Syllabi

As part of my pedagogical directive, I was required to create 3-4 syllabi for courses ranging from First-year Writing to undergraduate survey and upper-level literature courses, to graduate-level classes. I chose to create a syllabus for First-year Writing; one for an undergraduate survey course in Romantic literature that focuses on women authors; and a graduate-level, writing-heavy course on Victorian literature that focuses on housekeepers, governesses, and maids.

The First-year Writing course attempts to center student writing as a primary text of the course: it is therefore a “writing about writing” course, designed to encourage students to probe their own preconceived ideas about writing; to challenge themselves in areas of style, medium, and audience; and finally, to ask serious questions about the intra-actions (a la Karen Barad) of writing, identity, and ideology.

The undergraduate literature course in Romanticism is a survey course, but focuses specifically on writing by women in order to encourage students to expand their understanding of the period and to question definitions of the field based primarily on the authorship and critical work of men.
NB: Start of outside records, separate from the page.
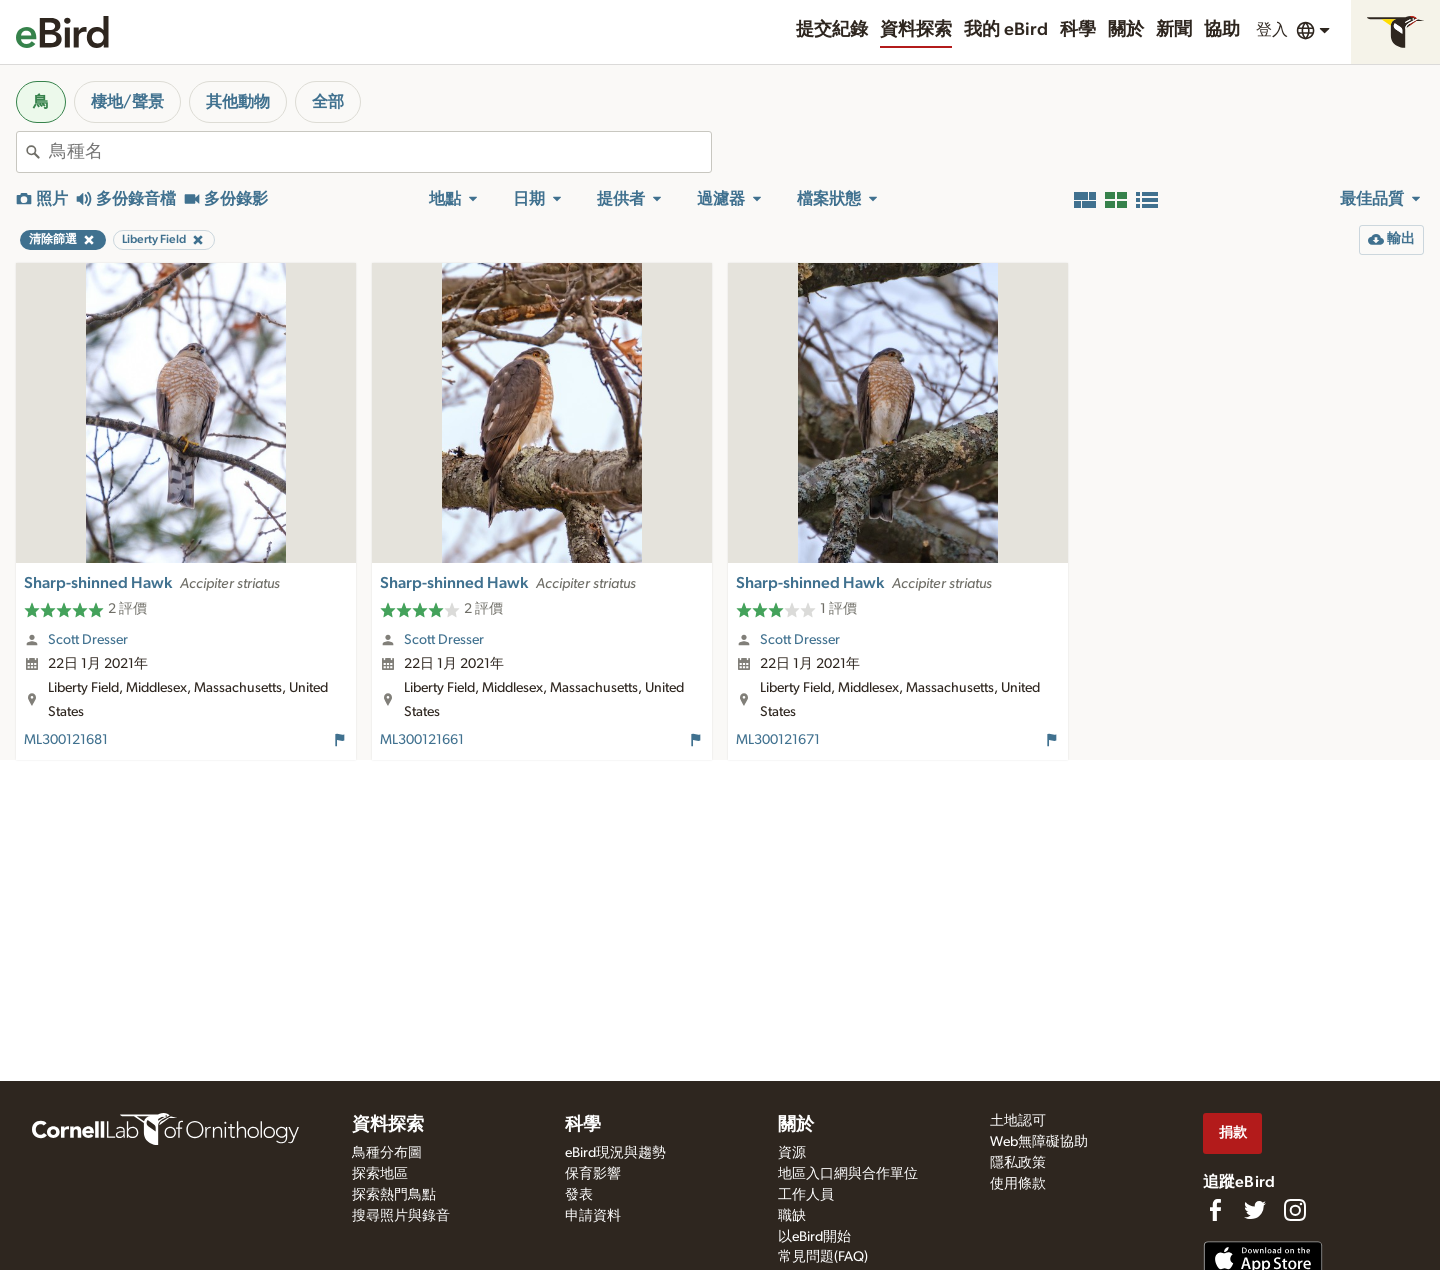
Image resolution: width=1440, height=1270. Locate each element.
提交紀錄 (832, 30)
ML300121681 (66, 740)
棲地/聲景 (127, 102)
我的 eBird (1006, 30)
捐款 (1233, 1132)
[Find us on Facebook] (1215, 1210)
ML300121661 (422, 740)
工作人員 (806, 1195)
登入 (1272, 30)
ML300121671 (778, 740)
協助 (1222, 30)
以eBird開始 (814, 1237)
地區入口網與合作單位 (848, 1174)
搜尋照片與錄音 (401, 1216)
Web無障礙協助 (1039, 1142)
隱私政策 (1018, 1163)
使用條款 (1018, 1184)
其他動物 (238, 102)
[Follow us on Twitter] (1255, 1210)
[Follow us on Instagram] (1295, 1210)
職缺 (792, 1216)
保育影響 (593, 1174)
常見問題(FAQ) (823, 1257)
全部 (328, 102)
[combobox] (380, 152)
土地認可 (1018, 1121)
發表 (579, 1195)
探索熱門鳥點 (394, 1195)
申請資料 (593, 1216)
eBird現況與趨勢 (615, 1153)
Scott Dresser (88, 640)
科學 (1078, 30)
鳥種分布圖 (387, 1153)
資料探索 (916, 30)
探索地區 (380, 1174)
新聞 (1174, 30)
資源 (792, 1153)
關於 (1126, 30)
It uses but adapts some of the assignments developed for the graduate level course in order to encourage students to work in community and to see themselves as agentive actors in creating a course.
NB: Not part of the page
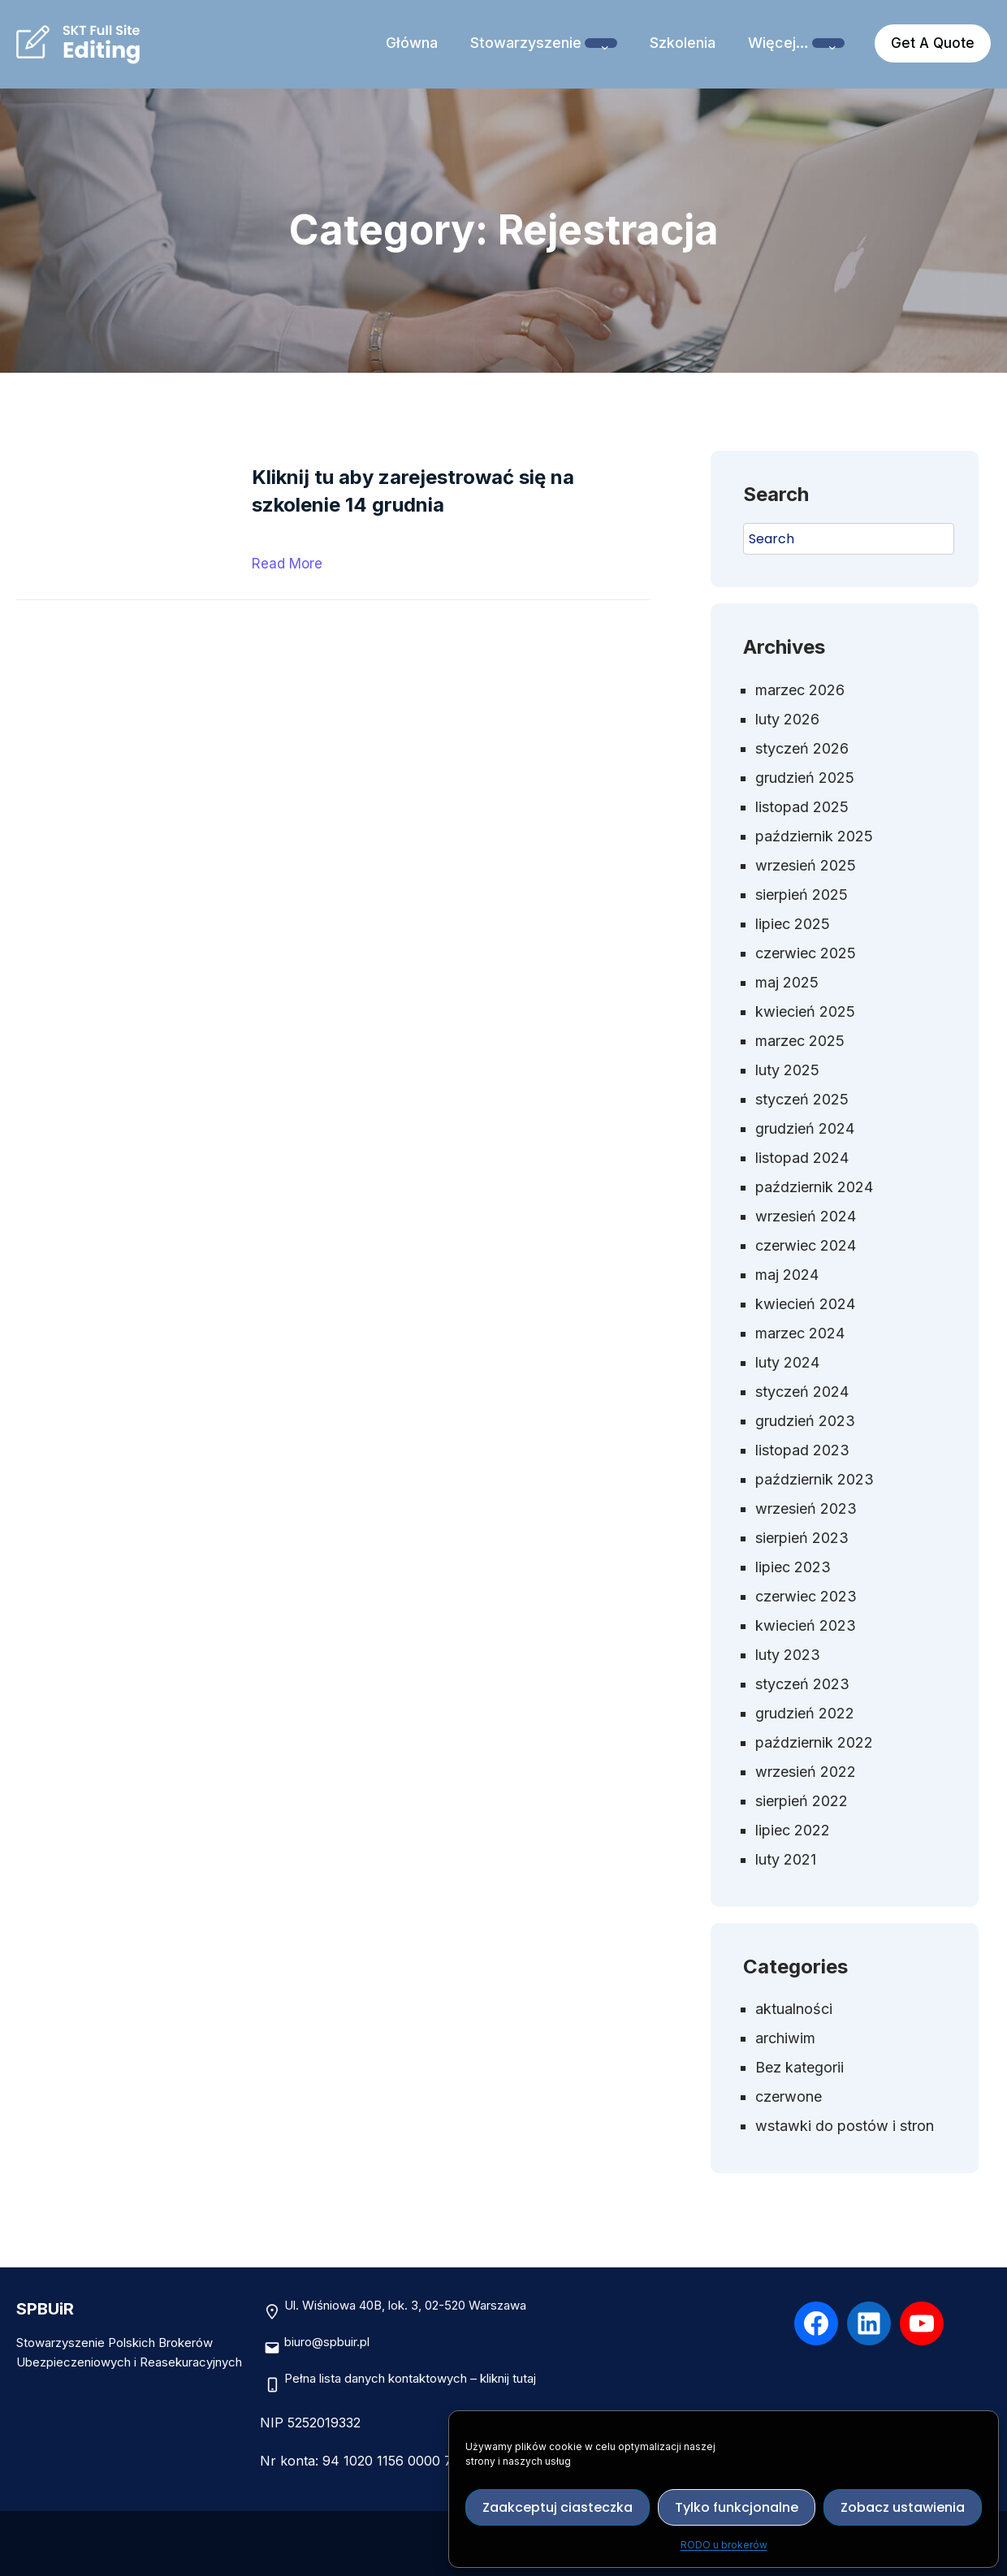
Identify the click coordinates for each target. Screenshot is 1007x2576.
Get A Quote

The Victorian Literature course asks students to consider persons who existed both in the center and the periphery: housekeepers, governesses, and maids. As people who lived and/or worked in the houses and families of the rich, these people groups offer a unique perspective on the state of English politics, class struggles, childhood, and gender politics. The course offers students a chance to “get their hands dirty,” as it were, by working with digitally archived periodicals in a project that could potentially provide the foundation for the final project.

Finally, in response to concerns over the lack of writing support graduate students receive during their time in graduate school (see Madden et al. and Micciche and Carr), I have intentionally constructed the graduate level course so that it focuses not only on marginalized working women, but also the texts my students are producing as laborers in my class. Over the course of the semester, students submit a predetermined number of “musings”: short, reflective papers that wrestle with both primary and secondary sources–not, ultimately, to agree or disagree with a given critic or line of thought, but rather to write themselves into conversation with the scholars by whom we are surrounded. These short texts are read alongside of longer critical pieces and primary texts, enriching both local and global conversations.